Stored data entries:
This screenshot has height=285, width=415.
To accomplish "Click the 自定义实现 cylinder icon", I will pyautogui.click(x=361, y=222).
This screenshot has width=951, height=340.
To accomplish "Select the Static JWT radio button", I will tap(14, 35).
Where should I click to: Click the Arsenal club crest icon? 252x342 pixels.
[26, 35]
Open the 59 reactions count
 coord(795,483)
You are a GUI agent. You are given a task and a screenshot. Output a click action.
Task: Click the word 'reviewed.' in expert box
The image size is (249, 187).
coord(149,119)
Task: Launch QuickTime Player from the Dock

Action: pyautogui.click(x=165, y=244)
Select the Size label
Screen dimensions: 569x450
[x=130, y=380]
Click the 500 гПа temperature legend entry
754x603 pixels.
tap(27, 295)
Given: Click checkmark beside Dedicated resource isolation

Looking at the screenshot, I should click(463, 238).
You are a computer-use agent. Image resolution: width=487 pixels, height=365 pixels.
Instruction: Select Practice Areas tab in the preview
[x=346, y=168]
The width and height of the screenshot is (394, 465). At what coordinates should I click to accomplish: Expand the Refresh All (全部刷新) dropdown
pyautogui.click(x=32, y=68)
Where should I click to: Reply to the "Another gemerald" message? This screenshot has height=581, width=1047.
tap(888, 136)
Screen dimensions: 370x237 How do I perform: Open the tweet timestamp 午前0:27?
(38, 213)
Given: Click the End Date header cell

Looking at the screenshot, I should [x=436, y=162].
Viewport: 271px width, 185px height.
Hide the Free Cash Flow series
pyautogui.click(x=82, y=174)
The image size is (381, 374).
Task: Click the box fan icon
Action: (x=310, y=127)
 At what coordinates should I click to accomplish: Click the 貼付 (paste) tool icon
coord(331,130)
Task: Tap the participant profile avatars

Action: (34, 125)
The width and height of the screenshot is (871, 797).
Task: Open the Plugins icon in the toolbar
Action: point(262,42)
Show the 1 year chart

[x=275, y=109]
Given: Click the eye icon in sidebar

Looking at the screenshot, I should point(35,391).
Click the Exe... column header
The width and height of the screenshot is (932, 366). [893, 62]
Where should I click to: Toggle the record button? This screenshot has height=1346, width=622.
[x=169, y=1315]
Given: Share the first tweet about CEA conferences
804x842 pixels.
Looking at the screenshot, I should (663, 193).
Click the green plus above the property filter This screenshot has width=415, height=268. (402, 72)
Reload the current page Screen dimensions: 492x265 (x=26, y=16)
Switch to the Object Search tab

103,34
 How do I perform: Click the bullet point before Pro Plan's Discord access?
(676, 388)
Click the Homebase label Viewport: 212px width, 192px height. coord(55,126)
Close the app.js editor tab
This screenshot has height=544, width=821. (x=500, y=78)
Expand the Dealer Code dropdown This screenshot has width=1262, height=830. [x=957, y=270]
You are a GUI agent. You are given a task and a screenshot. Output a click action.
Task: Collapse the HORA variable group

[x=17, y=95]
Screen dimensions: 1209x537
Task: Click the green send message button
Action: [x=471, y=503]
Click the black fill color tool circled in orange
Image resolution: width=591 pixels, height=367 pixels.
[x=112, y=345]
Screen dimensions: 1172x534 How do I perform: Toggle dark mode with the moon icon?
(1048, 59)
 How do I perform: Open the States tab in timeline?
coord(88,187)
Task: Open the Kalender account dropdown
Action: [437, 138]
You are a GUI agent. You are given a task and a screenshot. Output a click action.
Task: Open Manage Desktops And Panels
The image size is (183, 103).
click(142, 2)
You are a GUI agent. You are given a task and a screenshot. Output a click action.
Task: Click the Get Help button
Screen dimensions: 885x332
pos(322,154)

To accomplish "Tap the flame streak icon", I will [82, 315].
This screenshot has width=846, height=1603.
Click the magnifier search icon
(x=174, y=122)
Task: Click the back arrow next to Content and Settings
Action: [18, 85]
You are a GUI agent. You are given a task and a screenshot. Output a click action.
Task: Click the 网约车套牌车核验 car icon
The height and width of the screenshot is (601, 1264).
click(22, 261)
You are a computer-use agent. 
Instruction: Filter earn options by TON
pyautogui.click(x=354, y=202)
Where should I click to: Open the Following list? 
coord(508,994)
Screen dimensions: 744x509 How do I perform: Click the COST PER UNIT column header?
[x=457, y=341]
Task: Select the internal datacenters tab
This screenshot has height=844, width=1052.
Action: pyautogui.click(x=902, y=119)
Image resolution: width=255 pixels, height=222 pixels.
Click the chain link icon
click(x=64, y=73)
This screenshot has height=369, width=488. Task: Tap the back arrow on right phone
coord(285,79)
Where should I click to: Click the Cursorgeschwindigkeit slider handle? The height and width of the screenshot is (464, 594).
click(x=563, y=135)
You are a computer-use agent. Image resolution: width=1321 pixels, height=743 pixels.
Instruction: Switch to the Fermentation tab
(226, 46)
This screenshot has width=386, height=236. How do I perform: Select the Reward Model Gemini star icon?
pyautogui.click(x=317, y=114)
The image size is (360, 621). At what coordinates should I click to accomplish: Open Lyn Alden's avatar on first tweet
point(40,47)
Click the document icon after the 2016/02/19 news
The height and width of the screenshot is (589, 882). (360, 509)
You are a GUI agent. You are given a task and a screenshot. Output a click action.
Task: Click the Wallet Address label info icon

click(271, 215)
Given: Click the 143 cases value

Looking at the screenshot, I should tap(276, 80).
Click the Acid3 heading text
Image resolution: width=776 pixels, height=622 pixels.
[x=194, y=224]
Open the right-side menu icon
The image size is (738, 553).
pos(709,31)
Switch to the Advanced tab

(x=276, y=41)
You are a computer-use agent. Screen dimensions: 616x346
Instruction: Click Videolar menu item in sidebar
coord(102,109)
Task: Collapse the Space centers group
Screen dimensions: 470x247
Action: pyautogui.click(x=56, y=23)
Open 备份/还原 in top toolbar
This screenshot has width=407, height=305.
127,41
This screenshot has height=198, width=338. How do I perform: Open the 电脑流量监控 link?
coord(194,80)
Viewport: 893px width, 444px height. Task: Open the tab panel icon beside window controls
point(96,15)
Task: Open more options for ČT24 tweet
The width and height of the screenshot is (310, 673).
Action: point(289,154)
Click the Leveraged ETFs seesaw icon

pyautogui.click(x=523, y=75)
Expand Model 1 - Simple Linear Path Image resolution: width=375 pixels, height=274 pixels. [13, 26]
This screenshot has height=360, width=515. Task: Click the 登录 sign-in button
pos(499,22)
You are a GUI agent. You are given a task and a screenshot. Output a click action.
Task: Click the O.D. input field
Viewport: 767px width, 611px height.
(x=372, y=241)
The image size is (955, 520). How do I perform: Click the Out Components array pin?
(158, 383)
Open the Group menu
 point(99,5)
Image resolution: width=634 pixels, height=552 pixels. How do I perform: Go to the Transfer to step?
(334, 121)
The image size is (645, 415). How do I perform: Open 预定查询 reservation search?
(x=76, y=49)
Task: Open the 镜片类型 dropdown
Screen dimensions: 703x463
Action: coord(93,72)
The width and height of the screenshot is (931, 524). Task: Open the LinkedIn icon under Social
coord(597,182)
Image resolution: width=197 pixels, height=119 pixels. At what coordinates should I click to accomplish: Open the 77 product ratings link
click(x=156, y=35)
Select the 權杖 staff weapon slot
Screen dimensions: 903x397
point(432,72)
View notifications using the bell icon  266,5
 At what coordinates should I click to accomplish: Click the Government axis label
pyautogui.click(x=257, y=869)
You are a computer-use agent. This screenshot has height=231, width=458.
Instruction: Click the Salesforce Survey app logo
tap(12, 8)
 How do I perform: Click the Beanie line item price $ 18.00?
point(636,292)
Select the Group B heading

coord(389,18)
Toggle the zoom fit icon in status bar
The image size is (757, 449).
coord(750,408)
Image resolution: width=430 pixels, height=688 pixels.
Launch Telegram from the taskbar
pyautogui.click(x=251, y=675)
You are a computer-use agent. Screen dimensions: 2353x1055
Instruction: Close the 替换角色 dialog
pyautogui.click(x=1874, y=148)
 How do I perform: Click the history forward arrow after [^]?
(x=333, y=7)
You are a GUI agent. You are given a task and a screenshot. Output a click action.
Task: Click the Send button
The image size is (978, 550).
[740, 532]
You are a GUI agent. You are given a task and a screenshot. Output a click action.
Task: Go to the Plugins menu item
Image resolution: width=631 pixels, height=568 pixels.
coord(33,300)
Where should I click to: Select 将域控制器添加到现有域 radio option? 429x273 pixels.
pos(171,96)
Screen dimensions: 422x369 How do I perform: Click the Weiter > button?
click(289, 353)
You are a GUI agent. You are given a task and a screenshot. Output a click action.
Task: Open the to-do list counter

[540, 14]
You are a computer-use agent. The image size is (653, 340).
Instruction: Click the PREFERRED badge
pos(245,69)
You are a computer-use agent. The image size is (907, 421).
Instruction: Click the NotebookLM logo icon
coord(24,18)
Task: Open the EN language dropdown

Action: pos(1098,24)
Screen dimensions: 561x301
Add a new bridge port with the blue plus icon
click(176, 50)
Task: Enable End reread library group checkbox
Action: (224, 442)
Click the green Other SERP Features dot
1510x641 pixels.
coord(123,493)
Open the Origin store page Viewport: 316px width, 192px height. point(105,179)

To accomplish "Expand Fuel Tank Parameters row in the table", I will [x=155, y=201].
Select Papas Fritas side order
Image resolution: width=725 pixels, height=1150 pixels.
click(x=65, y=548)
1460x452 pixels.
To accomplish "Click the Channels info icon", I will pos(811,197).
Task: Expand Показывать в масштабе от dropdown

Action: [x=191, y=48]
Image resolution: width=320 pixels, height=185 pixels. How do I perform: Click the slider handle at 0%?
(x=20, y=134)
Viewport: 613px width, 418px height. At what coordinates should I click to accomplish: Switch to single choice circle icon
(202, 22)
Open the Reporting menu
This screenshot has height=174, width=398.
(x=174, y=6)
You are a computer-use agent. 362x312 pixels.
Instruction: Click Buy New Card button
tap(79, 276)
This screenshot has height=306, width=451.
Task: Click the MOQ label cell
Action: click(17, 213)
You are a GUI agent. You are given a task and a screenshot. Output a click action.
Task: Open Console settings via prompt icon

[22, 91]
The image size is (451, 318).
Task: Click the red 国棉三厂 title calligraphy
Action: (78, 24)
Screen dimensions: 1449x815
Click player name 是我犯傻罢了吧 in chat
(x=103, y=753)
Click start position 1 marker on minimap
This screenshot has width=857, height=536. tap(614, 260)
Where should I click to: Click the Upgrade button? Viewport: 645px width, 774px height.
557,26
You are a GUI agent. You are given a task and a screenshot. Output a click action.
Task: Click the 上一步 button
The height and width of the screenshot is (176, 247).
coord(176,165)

Aim of the exercise - Find every line in the entries that includes the word "computer", then state how many there are and nothing else.

Exercise result - 9